▶ **Work to be completed**
What is needed here is an exact copy of every record below.

▶ **Data provided**
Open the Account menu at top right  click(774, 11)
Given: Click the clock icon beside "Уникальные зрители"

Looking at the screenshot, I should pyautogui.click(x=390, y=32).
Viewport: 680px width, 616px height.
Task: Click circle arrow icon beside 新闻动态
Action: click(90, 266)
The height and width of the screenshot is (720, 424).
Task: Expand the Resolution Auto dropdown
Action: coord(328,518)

▶ **Solution below**
Open the Account menu at top right  click(774, 11)
Given: Click the clock icon beside "Уникальные зрители"

Looking at the screenshot, I should pyautogui.click(x=390, y=32).
Viewport: 680px width, 616px height.
Task: Click circle arrow icon beside 新闻动态
Action: click(90, 266)
The height and width of the screenshot is (720, 424).
Task: Expand the Resolution Auto dropdown
Action: coord(328,518)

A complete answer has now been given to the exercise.